= Phillip Clancey =

Scottish-South African ornithologist (1917–2001)

Phillip Alexander Clancey (26 September 1917 - 18 July 2001) was a leading authority on the ornithology of South Africa.

== Background and education ==
Phillip Clancey was born, brought up and educated in Glasgow, Scotland. He studied at the Glasgow School of Art where his artistic skills were developed.

== Military service ==
Clancey served in the 51st (Highland) Division with the Allied forces in Sicily and Italy during World War II, narrowly escaping death and being deafened in one ear by an artillery explosion.

Following his death in 2001, Clancey's military medals, together with his "Gill Memorial Medal" were auctioned by City Coins, Cape Town, in 2006, on behalf of the Clancey Estate. These medals, including the Gill Memorial Medal were purchased on the auction by David R. Bennett - Chairman of the Durban Natural Science Museum Trust, and the medals now form part of the Bennett Military Medal Collection.

Clancey's group of six military medals are to (Service Number) 913613 Gunner P.A. Clancey, Royal Artillery: 1939-45 Star; Italy Star; 1939-45 Defence Medal; 1939-45 War Medal; Efficiency Medal, Territorial (GviR, t.B) and the Coronation Medal, 1953, (EiiR).

== Expeditions ==
In 1948–1949, he accompanied Colonel Richard Meinertzhagen on an ornithological expedition to Yemen, Aden, Somalia, Ethiopia, Kenya and South Africa.

== Museum posts ==
Clancey emigrated to South Africa in August 1950 to take up the post of Curator of the Natal Museum in Pietermaritzburg.

He was Director of the Durban Museum and Art Gallery from 1 January 1952 until his retirement on 25 September 1982.

Clancey also served as President of the Southern African Museums Association, President of the Southern African Ornithological Society and President of the Natal Bird Club.

== Books ==
Clancey wrote extensively about the taxonomy of African birds, naming some two-hundred subspecies of Southern African birds.

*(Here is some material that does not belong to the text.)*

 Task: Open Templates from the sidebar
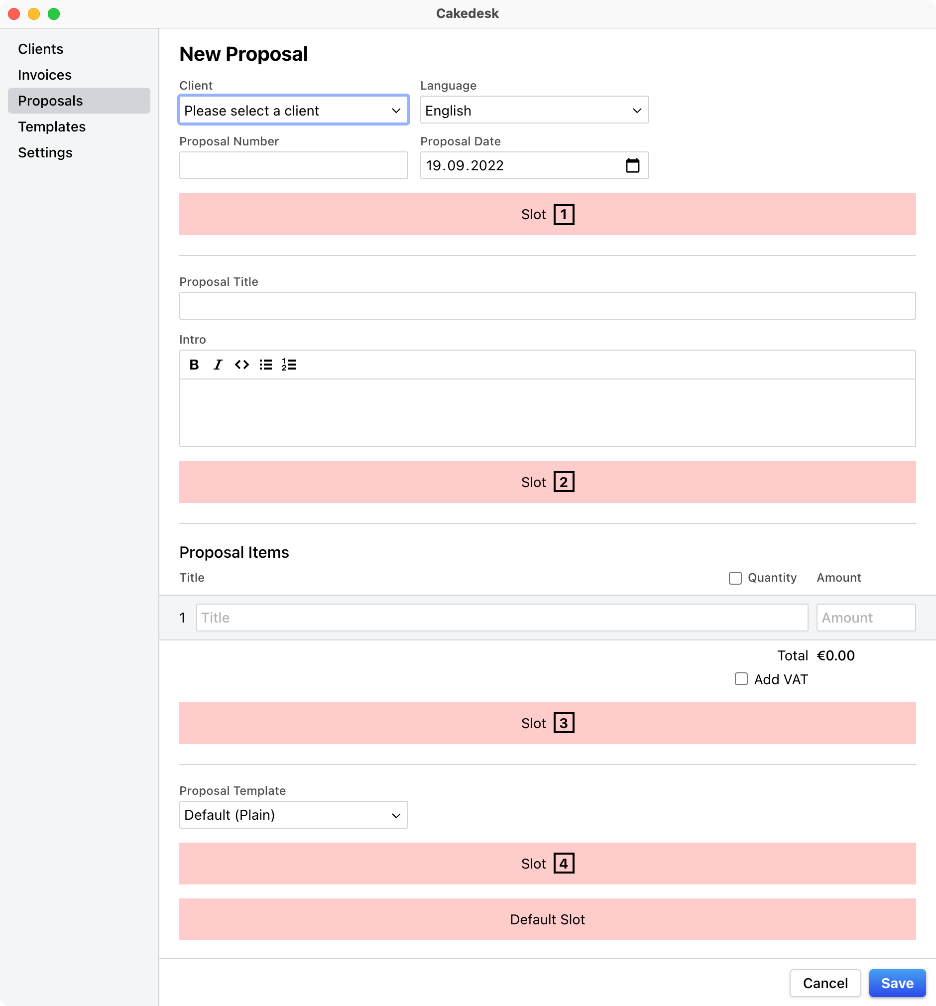(x=52, y=127)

- The Birds of Natal and Zululand (1964);
- The Gamebirds of Southern Africa (1967);
- Catalogue of the Birds of the South African Subregion (1965–1972);
- Handlist of the Birds of Southern Mozambique (1970–1972);
- Co-author of Vol II of Atlas of Speciation of African Birds (1978);
- Chief Editor of the S.A.O.S. Checklist of Southern African Birds (1980);
- The Rare Birds of Southern Africa (1985);
- Kingfishers of Sub-Saharan Africa, Publisher: Jonathan Ball Publishers (31 December 1992)
ISBN 0-947464-65-4 ISBN 978-0947464653

- The Birds of Southern Mozambique. Publisher: African Bird Book Publishing;
2 Rev Ed edition (January 1996)
ISBN 0-620-19918-0 ISBN 978-0620199186

- Contributed to The Atlas of Southern African Birds (1997).

Other publications number approximately 600.

== Awards and honours ==
- Doctor of Science (DSc), University of Natal;
- Gill Memorial Medal of the Southern African Ornithological Society (now BirdLife South Africa). The Gill Memorial Medal, first awarded in 1960 by the South African Orinthological Society (now Birdlife South Africa) is awarded for 'Services to Ornithology South of the Zambezi' and has only been awarded twenty-two times between 1960 and 2016. Clancey was the fifth recipient of the award, in 1972;
- Fellowship of the Museums Association, London (for his work as a museologist);
- Honorary Life Member of the Southern African Ornithological Society (for his ornithological contributions);
- Several avian sub-species have been named after Clancey by others in his honour.
- The PA Clancey Gallery at the Durban Museum and Art Gallery is named after him.

== Collections ==
- Clancey donated a collection of some 5,500 bird-skins (mainly Western Palaearctic) to the National Museum of Scotland in Edinburgh;
- He also donated over 32,000 bird-skins - a collection considered the finest in Africa - to the Durban Museum and Art Gallery.

== Later life ==
Phillip Clancey continued as a Research Associate of the Durban Museum and Art Gallery until his death in 2001, aged 83.